Anon @ 11: say more--what astounded you about the Burton piece?

Juniper in the Desert said...

As Anonymous wrote, the izlamic predecessors were not mozlems but Hindus, which I believe is anathema for them to admit. Nothing was supposed to exist before izlame.
This Idris Khan is a half pakistani mozlem who is married to a wealthy Jewess, also an 'artist' - of clothes pegs. I am sure G will know.
And I thought the boxes were Cubist dog poos!!

Anonymous said...

Not to be outdone, the Louvre is creating a 4,600 square meter Islamic art wing set to open in September 2012.

Quote from digital jounal article:

President of the Louvre, Henri Loyrette, said
"The new exhibition will remind the French and the world of the essential contribution of Islamic civilisation and culture"


The Louvre is also opening another "branch" in Abu Dhabi, UAE called Louvre Abu Dhabi.

Quote from Wikipedia:
French President Jacques Chirac praised the museum deal with Abu Dhabi, saying it reflects "a certain idea of the world" in which each party to the accord, "proud of its roots and of its identity, is conscious of the equal dignity of all cultures."

JDinSanDiego

Anonymous said...

We don't need to see the inside of
the holiest place of an ideology
that is unworkable, uncivilized and
totally nasty. What we do need is to find a way to get Islam out of Europe and eventually off the planet.The nicest thing you could say about Islam is that it is a mental condition.Don't forget it is at permanent war with us, so don't get so cozy with it.

Anonymous said...

"One can imagine how refreshed I felt upon returning to the — as yet — non-Muslim world, to the sunshine, to relative freedom."

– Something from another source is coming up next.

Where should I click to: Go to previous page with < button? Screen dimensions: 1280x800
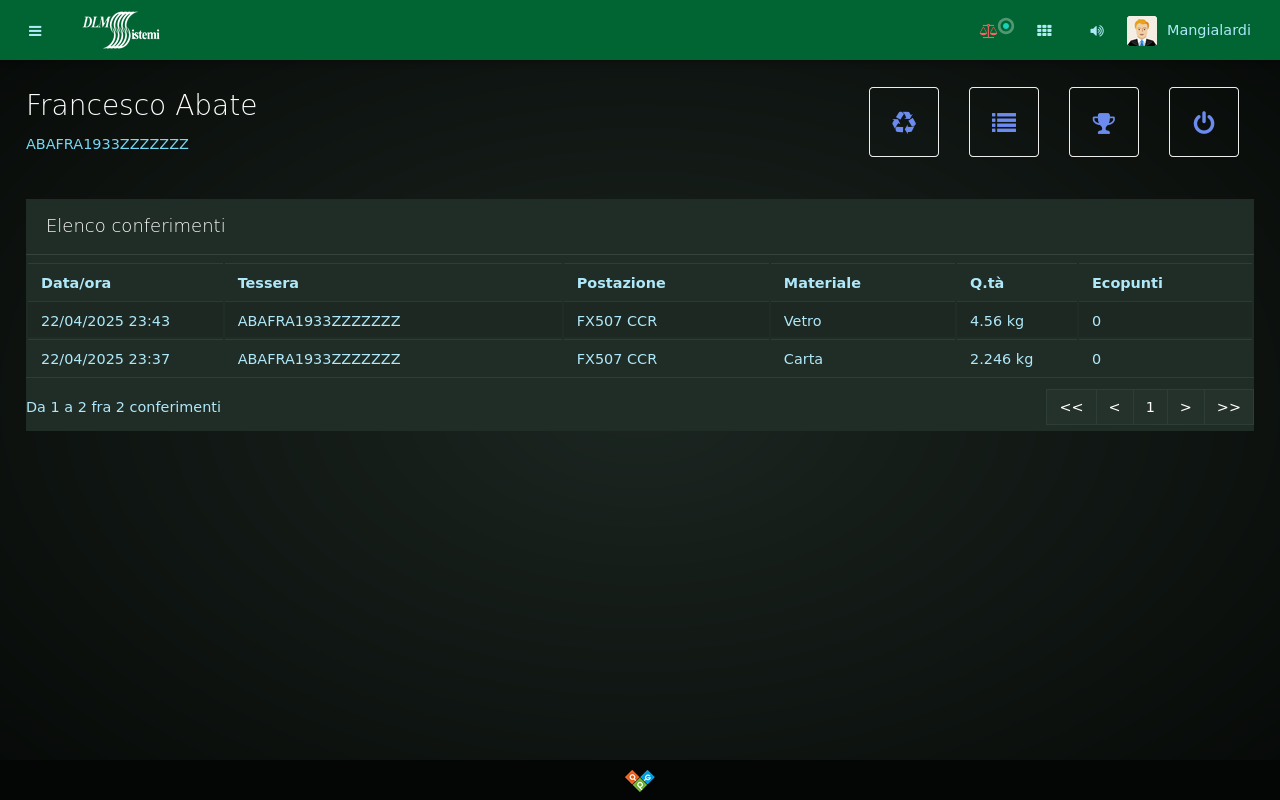point(1114,407)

Let me take you by the hand and lead you through the streets of London. I'll show you something, to make you change your mind.


JR

Pennswoods said...

I've got bad news for Muslim imams, mullah, and Jihadists. The whole world can all see the "holiest of holies" the Kaaba in Mecca in the comfort of our infidel homes sitting at our computers by going to Google Maps and simply typing Mecca, Saudi, Arabia. We infidels can explore this dreary city and zero in on the Kaabla. We are watching you Fatima!

Anonymous said...

@ Kirk Parker
Anon 11 here. What I guess astounded me, was that the Saudis mentioned him at all. They even included the famous quote about him feeling pride among the hajjis at having triumphed and kissed al-Hajar al-Aswad. I always assumed, I guess, that most Muslims would think of Sir Burton as an arch-villain.

Anonymous said...

Oh dear...quite a few ignorant remarks in this article e.g. Female circumcision - this is just a barbaric cultural practice and not from Islam. Violence against women? Are you kidding me? Again just a societal problem just like every other country in the world. Non Muslims allowed in Mecca? Every country has its conditions which you have to abide by whether you agree with it or not e.g. France = no hijab in school. No burkhas anywhere!! This is just another condition i.e. the belief in One God and that the Prophet Muhammad (s) was his Messenger. I have a dinner party to attend so I can't list all the other errors. My advice...read a book on Islam. My email address hira_rayyaan@hotmail.com.

Anonymous said...

The Saudis have worked assiduously to WRONGLY convince the world of the lie that female genital MUTILATION is a problem of backward African people rather than the truth that female genital MUTILATION is an absolute REQUIREMENT of Islam for the vast majority of Muslim GIRLS living in Muslim countries ruled by barbaric Sharia Law.

Violence against women is condoned and sanctified by the example of Satanic Mohammed as Islam's ideal man, various writings of Islam, and interpretations of Islam by imams past, present, and future.

As you WELL know, evil Islam is a supremacist totalitarian political and religious system that falsely elevates Muslim men above Muslim women and Muslims above non-Muslim men and women. Mecca is just one more example of that supremacism.